• [Assignment] An exact copy of all the data is the required output.

Saved entries:
+++

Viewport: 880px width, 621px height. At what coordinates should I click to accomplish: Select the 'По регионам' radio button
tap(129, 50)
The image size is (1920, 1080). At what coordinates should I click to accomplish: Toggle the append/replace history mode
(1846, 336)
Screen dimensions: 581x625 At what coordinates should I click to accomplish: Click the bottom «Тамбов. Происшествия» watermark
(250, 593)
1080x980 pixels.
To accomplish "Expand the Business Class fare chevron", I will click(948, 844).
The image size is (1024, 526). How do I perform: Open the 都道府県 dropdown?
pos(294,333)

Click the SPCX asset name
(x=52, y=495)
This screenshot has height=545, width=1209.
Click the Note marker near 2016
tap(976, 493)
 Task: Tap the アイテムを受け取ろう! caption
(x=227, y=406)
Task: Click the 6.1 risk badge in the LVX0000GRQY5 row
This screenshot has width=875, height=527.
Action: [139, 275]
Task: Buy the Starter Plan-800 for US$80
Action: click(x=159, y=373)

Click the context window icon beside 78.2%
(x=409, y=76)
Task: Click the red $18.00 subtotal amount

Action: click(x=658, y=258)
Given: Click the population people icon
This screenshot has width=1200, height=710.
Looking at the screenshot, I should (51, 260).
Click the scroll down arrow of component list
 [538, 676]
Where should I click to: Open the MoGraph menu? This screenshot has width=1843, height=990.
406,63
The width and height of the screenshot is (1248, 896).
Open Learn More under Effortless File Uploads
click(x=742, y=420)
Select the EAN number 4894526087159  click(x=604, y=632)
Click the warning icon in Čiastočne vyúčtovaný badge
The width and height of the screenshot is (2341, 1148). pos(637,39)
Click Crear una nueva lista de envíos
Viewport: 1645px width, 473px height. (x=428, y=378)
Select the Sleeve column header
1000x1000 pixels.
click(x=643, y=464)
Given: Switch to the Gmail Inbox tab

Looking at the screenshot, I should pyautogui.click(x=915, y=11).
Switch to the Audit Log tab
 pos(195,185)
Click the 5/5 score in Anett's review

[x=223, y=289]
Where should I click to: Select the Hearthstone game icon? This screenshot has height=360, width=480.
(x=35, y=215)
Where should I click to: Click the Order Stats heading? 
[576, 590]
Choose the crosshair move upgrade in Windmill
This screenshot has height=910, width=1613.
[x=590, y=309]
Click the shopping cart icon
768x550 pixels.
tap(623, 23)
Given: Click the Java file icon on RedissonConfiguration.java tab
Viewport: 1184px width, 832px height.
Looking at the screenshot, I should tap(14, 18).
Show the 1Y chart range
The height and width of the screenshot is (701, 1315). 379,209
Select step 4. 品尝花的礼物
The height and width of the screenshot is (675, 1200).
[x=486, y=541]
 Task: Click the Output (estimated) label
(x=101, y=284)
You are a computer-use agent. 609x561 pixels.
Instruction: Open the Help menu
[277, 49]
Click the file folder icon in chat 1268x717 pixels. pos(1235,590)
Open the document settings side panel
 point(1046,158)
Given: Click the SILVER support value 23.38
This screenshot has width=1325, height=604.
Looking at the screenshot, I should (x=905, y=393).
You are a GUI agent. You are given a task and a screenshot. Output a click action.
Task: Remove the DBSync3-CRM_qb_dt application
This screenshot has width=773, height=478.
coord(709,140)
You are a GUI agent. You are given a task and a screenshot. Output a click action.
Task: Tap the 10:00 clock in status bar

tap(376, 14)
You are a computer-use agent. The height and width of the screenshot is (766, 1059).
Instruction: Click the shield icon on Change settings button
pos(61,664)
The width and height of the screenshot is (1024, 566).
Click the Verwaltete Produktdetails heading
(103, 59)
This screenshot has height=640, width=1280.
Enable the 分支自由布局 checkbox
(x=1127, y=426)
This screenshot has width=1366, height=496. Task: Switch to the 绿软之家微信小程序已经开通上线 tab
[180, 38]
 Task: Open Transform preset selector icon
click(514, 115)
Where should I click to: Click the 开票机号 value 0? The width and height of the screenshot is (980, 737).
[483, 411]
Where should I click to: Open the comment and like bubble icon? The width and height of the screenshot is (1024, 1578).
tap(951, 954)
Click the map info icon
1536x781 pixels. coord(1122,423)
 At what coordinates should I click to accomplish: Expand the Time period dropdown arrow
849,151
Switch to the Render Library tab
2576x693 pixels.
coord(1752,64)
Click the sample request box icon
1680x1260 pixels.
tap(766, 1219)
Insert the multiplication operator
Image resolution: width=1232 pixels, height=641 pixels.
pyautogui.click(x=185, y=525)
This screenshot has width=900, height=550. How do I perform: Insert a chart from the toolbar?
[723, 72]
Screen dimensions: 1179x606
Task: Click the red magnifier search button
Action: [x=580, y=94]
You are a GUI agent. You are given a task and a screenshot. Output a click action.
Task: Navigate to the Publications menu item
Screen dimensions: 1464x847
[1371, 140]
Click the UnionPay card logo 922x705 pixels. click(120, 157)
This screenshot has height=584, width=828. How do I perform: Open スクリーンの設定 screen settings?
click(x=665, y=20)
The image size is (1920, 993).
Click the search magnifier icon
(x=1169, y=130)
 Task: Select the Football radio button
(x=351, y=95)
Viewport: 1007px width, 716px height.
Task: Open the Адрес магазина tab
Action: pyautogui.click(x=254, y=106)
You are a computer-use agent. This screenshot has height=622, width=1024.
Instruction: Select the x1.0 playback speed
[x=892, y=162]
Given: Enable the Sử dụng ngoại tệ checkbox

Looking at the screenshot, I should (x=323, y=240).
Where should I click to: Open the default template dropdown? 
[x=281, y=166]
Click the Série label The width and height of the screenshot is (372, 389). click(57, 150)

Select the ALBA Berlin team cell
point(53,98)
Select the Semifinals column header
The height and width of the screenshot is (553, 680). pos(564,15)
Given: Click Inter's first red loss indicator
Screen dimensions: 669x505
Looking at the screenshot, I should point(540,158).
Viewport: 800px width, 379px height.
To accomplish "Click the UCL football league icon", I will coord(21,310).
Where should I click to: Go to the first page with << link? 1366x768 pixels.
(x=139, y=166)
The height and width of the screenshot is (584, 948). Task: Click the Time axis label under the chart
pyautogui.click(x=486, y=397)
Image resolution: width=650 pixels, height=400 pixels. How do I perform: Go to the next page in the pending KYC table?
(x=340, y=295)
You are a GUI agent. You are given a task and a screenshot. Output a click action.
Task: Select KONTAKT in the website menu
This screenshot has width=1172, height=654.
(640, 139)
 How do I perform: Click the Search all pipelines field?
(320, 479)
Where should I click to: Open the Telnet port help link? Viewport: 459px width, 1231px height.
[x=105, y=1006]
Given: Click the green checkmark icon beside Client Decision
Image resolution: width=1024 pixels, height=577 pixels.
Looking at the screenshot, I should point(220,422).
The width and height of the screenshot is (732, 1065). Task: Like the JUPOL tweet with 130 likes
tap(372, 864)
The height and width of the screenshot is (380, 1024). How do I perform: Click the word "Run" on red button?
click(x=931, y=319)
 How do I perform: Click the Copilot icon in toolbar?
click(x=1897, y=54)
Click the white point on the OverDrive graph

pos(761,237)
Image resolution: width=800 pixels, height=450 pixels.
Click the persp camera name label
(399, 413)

+++

• [Answer for the task]
Viewport: 880px width, 621px height. At what coordinates should I click to accomplish: Select the 'По регионам' radio button
tap(129, 50)
The image size is (1920, 1080). At what coordinates should I click to accomplish: Toggle the append/replace history mode
(1846, 336)
Screen dimensions: 581x625 At what coordinates should I click to accomplish: Click the bottom «Тамбов. Происшествия» watermark
(250, 593)
1080x980 pixels.
To accomplish "Expand the Business Class fare chevron", I will click(948, 844).
The image size is (1024, 526). How do I perform: Open the 都道府県 dropdown?
pos(294,333)

Click the SPCX asset name
(x=52, y=495)
This screenshot has height=545, width=1209.
Click the Note marker near 2016
tap(976, 493)
 Task: Tap the アイテムを受け取ろう! caption
(x=227, y=406)
Task: Click the 6.1 risk badge in the LVX0000GRQY5 row
This screenshot has width=875, height=527.
Action: [139, 275]
Task: Buy the Starter Plan-800 for US$80
Action: click(x=159, y=373)

Click the context window icon beside 78.2%
(x=409, y=76)
Task: Click the red $18.00 subtotal amount

Action: click(x=658, y=258)
Given: Click the population people icon
This screenshot has width=1200, height=710.
Looking at the screenshot, I should (51, 260).
Click the scroll down arrow of component list
 [538, 676]
Where should I click to: Open the MoGraph menu? This screenshot has width=1843, height=990.
406,63
The width and height of the screenshot is (1248, 896).
Open Learn More under Effortless File Uploads
click(x=742, y=420)
Select the EAN number 4894526087159  click(x=604, y=632)
Click the warning icon in Čiastočne vyúčtovaný badge
The width and height of the screenshot is (2341, 1148). pos(637,39)
Click Crear una nueva lista de envíos
Viewport: 1645px width, 473px height. (x=428, y=378)
Select the Sleeve column header
1000x1000 pixels.
click(x=643, y=464)
Given: Switch to the Gmail Inbox tab

Looking at the screenshot, I should pyautogui.click(x=915, y=11).
Switch to the Audit Log tab
 pos(195,185)
Click the 5/5 score in Anett's review

[x=223, y=289]
Where should I click to: Select the Hearthstone game icon? This screenshot has height=360, width=480.
(x=35, y=215)
Where should I click to: Click the Order Stats heading? 
[576, 590]
Choose the crosshair move upgrade in Windmill
This screenshot has height=910, width=1613.
[x=590, y=309]
Click the shopping cart icon
768x550 pixels.
tap(623, 23)
Given: Click the Java file icon on RedissonConfiguration.java tab
Viewport: 1184px width, 832px height.
Looking at the screenshot, I should tap(14, 18).
Show the 1Y chart range
The height and width of the screenshot is (701, 1315). 379,209
Select step 4. 品尝花的礼物
The height and width of the screenshot is (675, 1200).
[x=486, y=541]
 Task: Click the Output (estimated) label
(x=101, y=284)
You are a computer-use agent. 609x561 pixels.
Instruction: Open the Help menu
[277, 49]
Click the file folder icon in chat 1268x717 pixels. pos(1235,590)
Open the document settings side panel
 point(1046,158)
Given: Click the SILVER support value 23.38
This screenshot has width=1325, height=604.
Looking at the screenshot, I should (x=905, y=393).
You are a GUI agent. You are given a task and a screenshot. Output a click action.
Task: Remove the DBSync3-CRM_qb_dt application
This screenshot has width=773, height=478.
coord(709,140)
You are a GUI agent. You are given a task and a screenshot. Output a click action.
Task: Tap the 10:00 clock in status bar

tap(376, 14)
You are a computer-use agent. The height and width of the screenshot is (766, 1059).
Instruction: Click the shield icon on Change settings button
pos(61,664)
The width and height of the screenshot is (1024, 566).
Click the Verwaltete Produktdetails heading
(103, 59)
This screenshot has height=640, width=1280.
Enable the 分支自由布局 checkbox
(x=1127, y=426)
This screenshot has width=1366, height=496. Task: Switch to the 绿软之家微信小程序已经开通上线 tab
[180, 38]
 Task: Open Transform preset selector icon
click(514, 115)
Where should I click to: Click the 开票机号 value 0? The width and height of the screenshot is (980, 737).
[483, 411]
Where should I click to: Open the comment and like bubble icon? The width and height of the screenshot is (1024, 1578).
tap(951, 954)
Click the map info icon
1536x781 pixels. coord(1122,423)
 At what coordinates should I click to accomplish: Expand the Time period dropdown arrow
849,151
Switch to the Render Library tab
2576x693 pixels.
coord(1752,64)
Click the sample request box icon
1680x1260 pixels.
tap(766, 1219)
Insert the multiplication operator
Image resolution: width=1232 pixels, height=641 pixels.
pyautogui.click(x=185, y=525)
This screenshot has width=900, height=550. How do I perform: Insert a chart from the toolbar?
[723, 72]
Screen dimensions: 1179x606
Task: Click the red magnifier search button
Action: [x=580, y=94]
You are a GUI agent. You are given a task and a screenshot. Output a click action.
Task: Navigate to the Publications menu item
Screen dimensions: 1464x847
[1371, 140]
Click the UnionPay card logo 922x705 pixels. click(120, 157)
This screenshot has height=584, width=828. How do I perform: Open スクリーンの設定 screen settings?
click(x=665, y=20)
The image size is (1920, 993).
Click the search magnifier icon
(x=1169, y=130)
 Task: Select the Football radio button
(x=351, y=95)
Viewport: 1007px width, 716px height.
Task: Open the Адрес магазина tab
Action: pyautogui.click(x=254, y=106)
You are a computer-use agent. This screenshot has height=622, width=1024.
Instruction: Select the x1.0 playback speed
[x=892, y=162]
Given: Enable the Sử dụng ngoại tệ checkbox

Looking at the screenshot, I should (x=323, y=240).
Where should I click to: Open the default template dropdown? 
[x=281, y=166]
Click the Série label The width and height of the screenshot is (372, 389). click(57, 150)

Select the ALBA Berlin team cell
point(53,98)
Select the Semifinals column header
The height and width of the screenshot is (553, 680). pos(564,15)
Given: Click Inter's first red loss indicator
Screen dimensions: 669x505
Looking at the screenshot, I should point(540,158).
Viewport: 800px width, 379px height.
To accomplish "Click the UCL football league icon", I will coord(21,310).
Where should I click to: Go to the first page with << link? 1366x768 pixels.
(x=139, y=166)
The height and width of the screenshot is (584, 948). Task: Click the Time axis label under the chart
pyautogui.click(x=486, y=397)
Image resolution: width=650 pixels, height=400 pixels. How do I perform: Go to the next page in the pending KYC table?
(x=340, y=295)
You are a GUI agent. You are given a task and a screenshot. Output a click action.
Task: Select KONTAKT in the website menu
This screenshot has width=1172, height=654.
(640, 139)
 How do I perform: Click the Search all pipelines field?
(320, 479)
Where should I click to: Open the Telnet port help link? Viewport: 459px width, 1231px height.
[x=105, y=1006]
Given: Click the green checkmark icon beside Client Decision
Image resolution: width=1024 pixels, height=577 pixels.
Looking at the screenshot, I should point(220,422).
The width and height of the screenshot is (732, 1065). Task: Like the JUPOL tweet with 130 likes
tap(372, 864)
The height and width of the screenshot is (380, 1024). How do I perform: Click the word "Run" on red button?
click(x=931, y=319)
 How do I perform: Click the Copilot icon in toolbar?
click(x=1897, y=54)
Click the white point on the OverDrive graph

pos(761,237)
Image resolution: width=800 pixels, height=450 pixels.
Click the persp camera name label
(399, 413)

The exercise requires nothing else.